Business English UK's award to celebrate the work of Business English trainers has gone for the second time to the London School of English.
The judging panel noted the exceptionally high quality of the nominations before awarding the EBET to Jon Dyson, who has worked in business communications since 1983.
Maurice Cassidy, chair of Business English UK, who presented the award, spoke of the huge effort nominees had put into their submissions, and said: "All our teachers make a positive impact on clients' learning and this is our way of saying thank you to the amazing teachers here in our industry. Thank you to all the wonderful teachers who have put in all the hours and wonderful lessons for your clients... and please consider nominating one of your staff for the award next year, now that it is established."
Jon joked: " After such a long time in the business, I could find it easy to succumb to complacency and old age, but I need to keep on my toes to avoid becoming a dinosaur and to keep me from being bored!"
He said the process of completing his entry for the award was useful and challenging professional development. "The process of sitting down and documenting exactly how the profile of the group looked and how exactly why I wanted to do the recorded class, what outcomes were expected and in what way I was going to achieve those outcomes was a very interesting one – surprisingly challenging, in fact.
"What we do becomes almost instinctive and second nature, which isn't necessarily a bad thing. However, to have to write down that knowledge and information in a coherent format was refreshing. I have come away from the experience with some useful questions to ask myself about the methods I use and the assumptions which could creep into my practice after many years practicing within the industry."
He thinks the EBET is helping raise the profile of Business English training and teaching "and rightly so".
"There are many, many men and women out there with a great deal of expertise in this field and it is important to recognise how much they are contributing to the economy by getting non-native business people into the country to benefit from that expertise in various areas: enhancement of language use, utilisation of technology, development of key competences in international business communication, and so on," said Jon.

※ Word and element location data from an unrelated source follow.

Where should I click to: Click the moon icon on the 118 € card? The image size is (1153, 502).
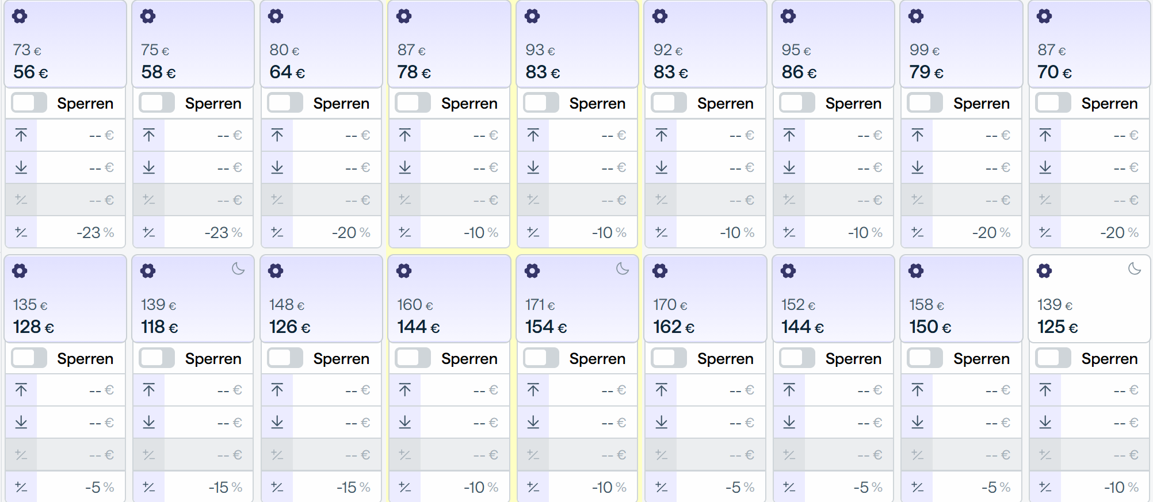(238, 269)
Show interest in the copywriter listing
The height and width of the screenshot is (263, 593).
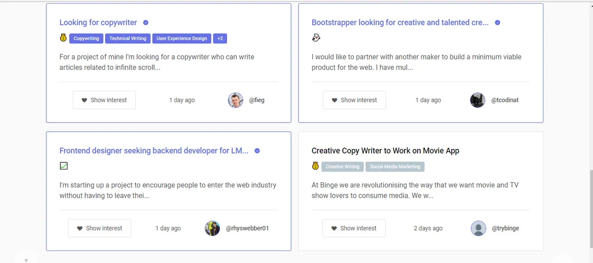pos(104,100)
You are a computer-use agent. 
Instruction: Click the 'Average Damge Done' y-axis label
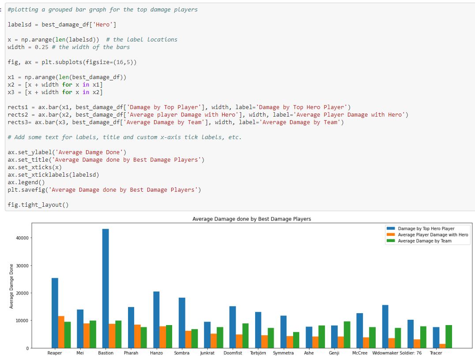(x=11, y=287)
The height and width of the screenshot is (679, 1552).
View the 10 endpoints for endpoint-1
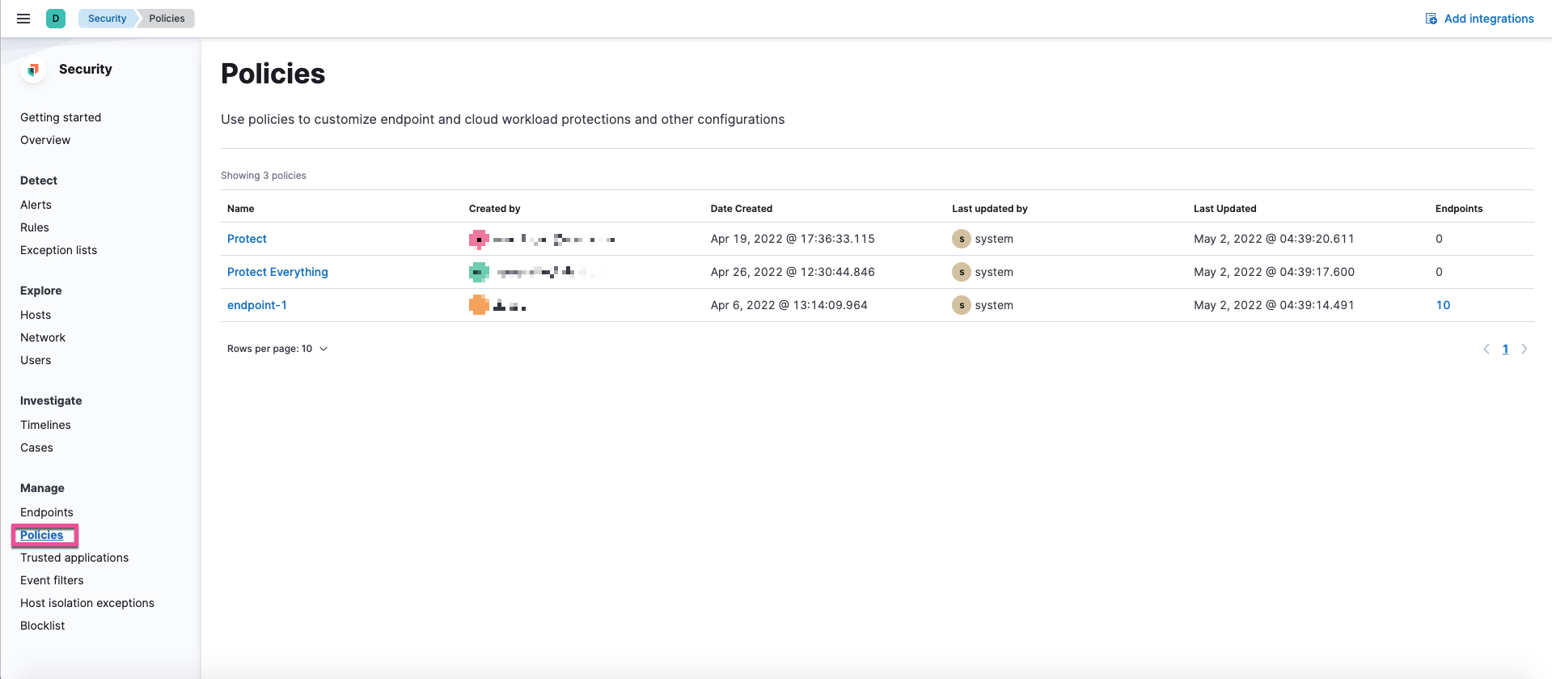pyautogui.click(x=1443, y=305)
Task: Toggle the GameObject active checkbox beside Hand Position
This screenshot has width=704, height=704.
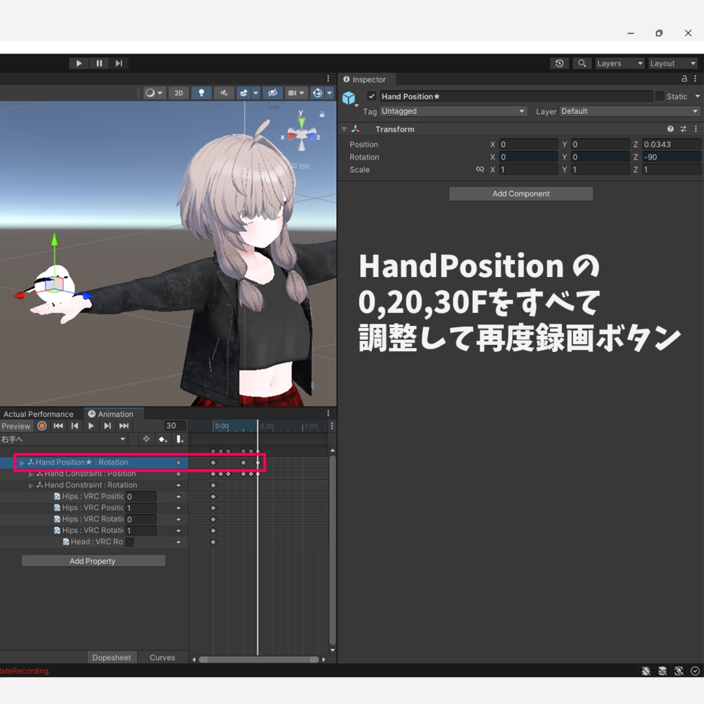Action: (372, 96)
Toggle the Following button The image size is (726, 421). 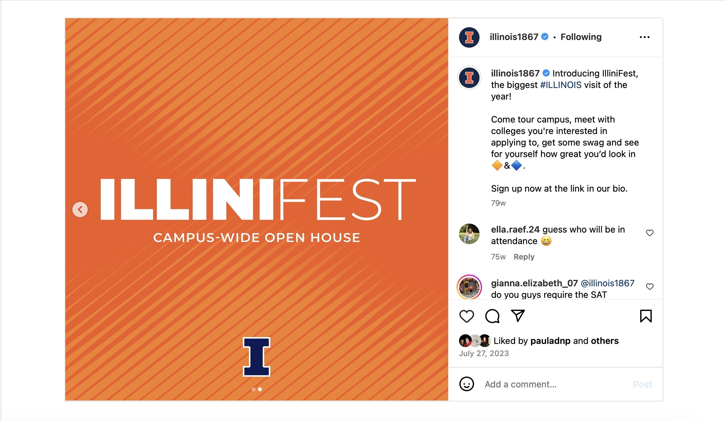point(581,37)
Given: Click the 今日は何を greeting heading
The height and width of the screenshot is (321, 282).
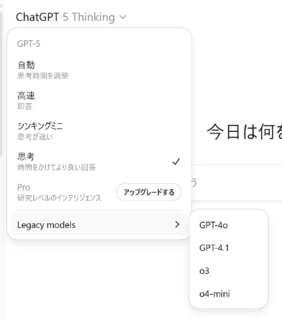Looking at the screenshot, I should point(244,132).
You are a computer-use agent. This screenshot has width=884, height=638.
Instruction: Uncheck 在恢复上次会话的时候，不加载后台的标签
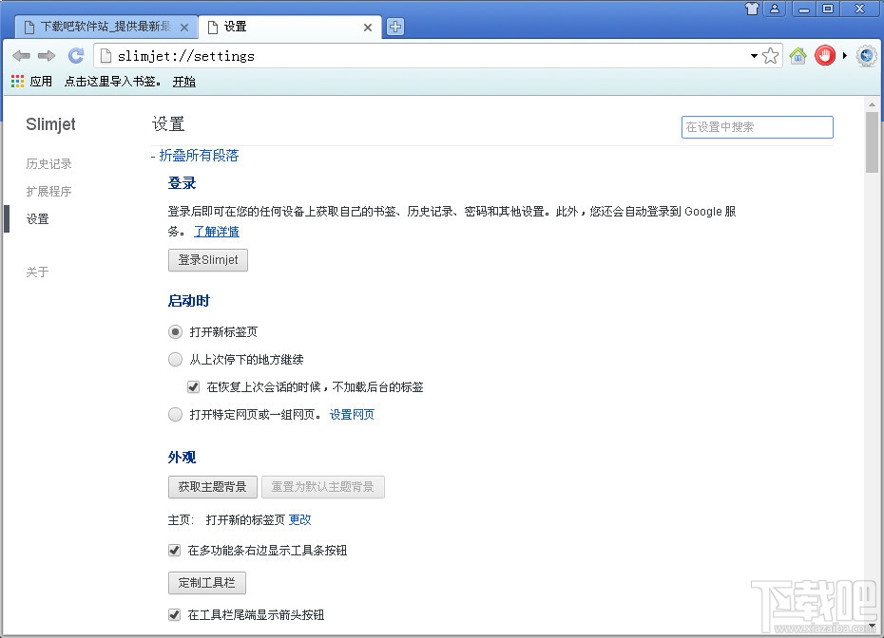tap(195, 386)
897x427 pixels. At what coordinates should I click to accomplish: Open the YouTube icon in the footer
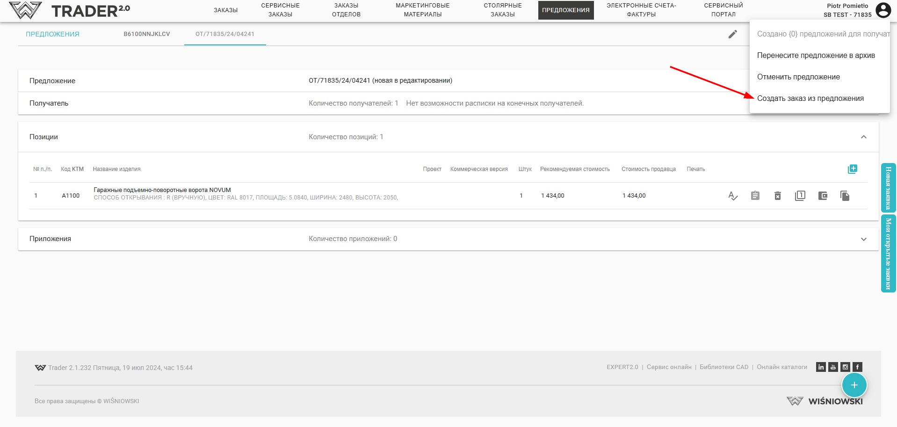click(833, 367)
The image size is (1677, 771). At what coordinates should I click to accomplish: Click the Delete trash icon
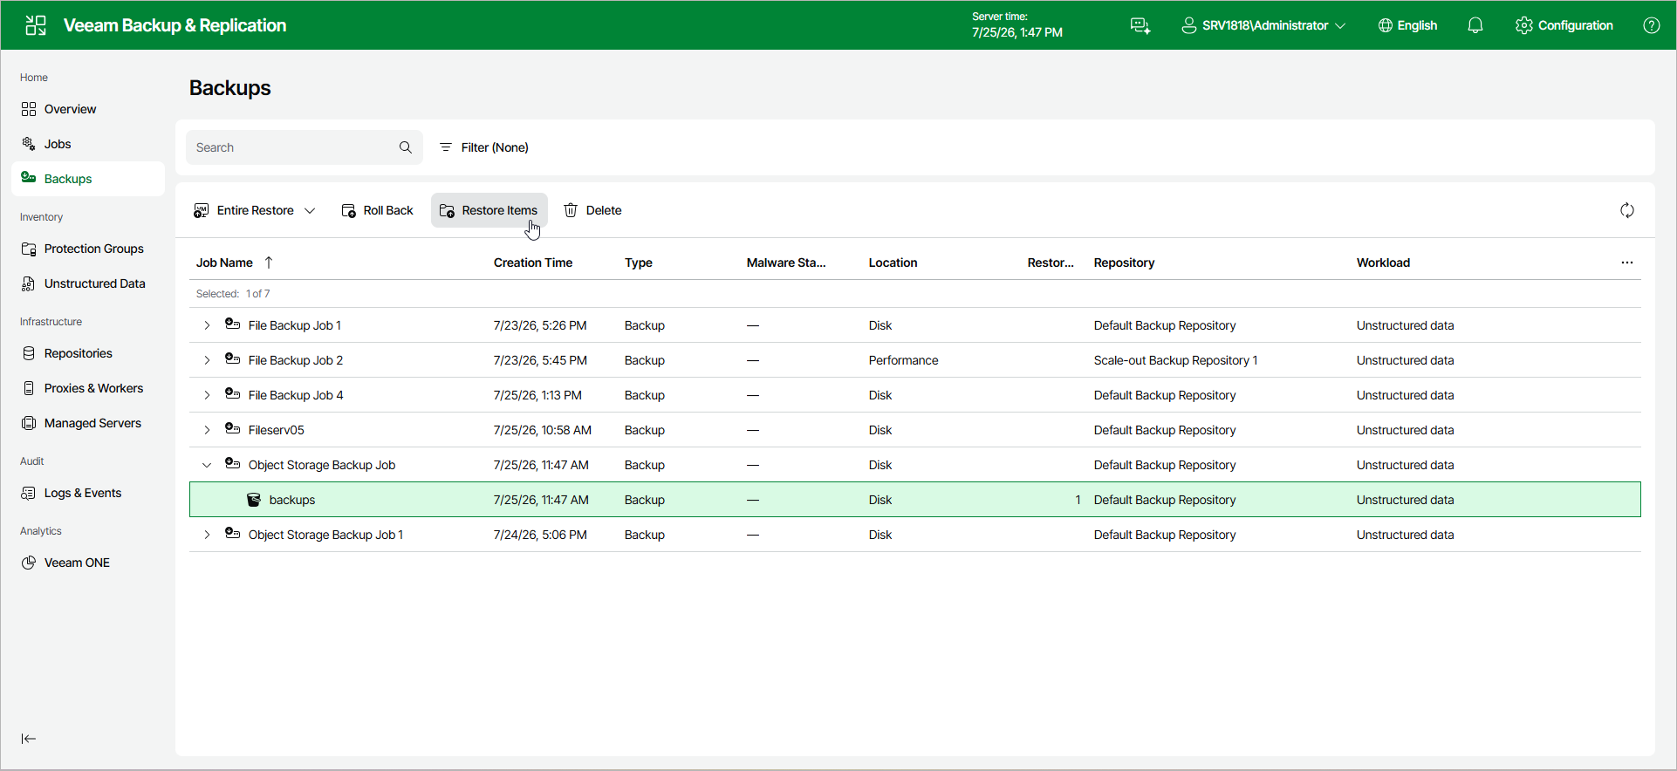tap(571, 210)
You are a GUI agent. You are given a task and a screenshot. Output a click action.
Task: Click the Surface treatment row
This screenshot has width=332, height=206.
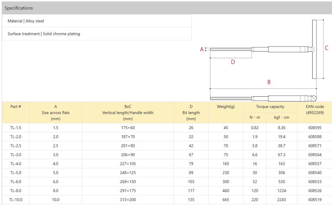tap(44, 34)
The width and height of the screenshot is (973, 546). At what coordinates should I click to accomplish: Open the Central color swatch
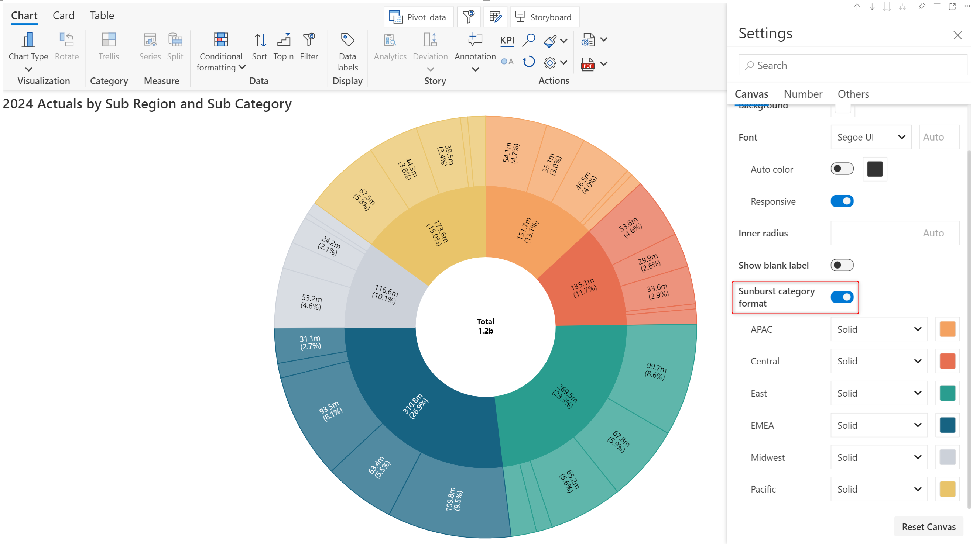click(947, 361)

He added: "It is also energising to have an award to aim for in order to strive both to improve oneself and to stay on the cutting edge of methodology and good practices. "The world of business is undergoing fundamental changes in the channels of communication with which it operates and I feel the Business English industry is reflecting that in the new and innovative ways it is responding to the emerging (and often urgent) needs of our learners and participants. This award helps to encourage and recognise that renewal and innovation."
*The finalists for the EBET 2014 Award were Emma Whitehouse and Jon Dyson from The London School of English, Ben Lee from Experience English, and Antony Frobisher from Kingsway English Centre.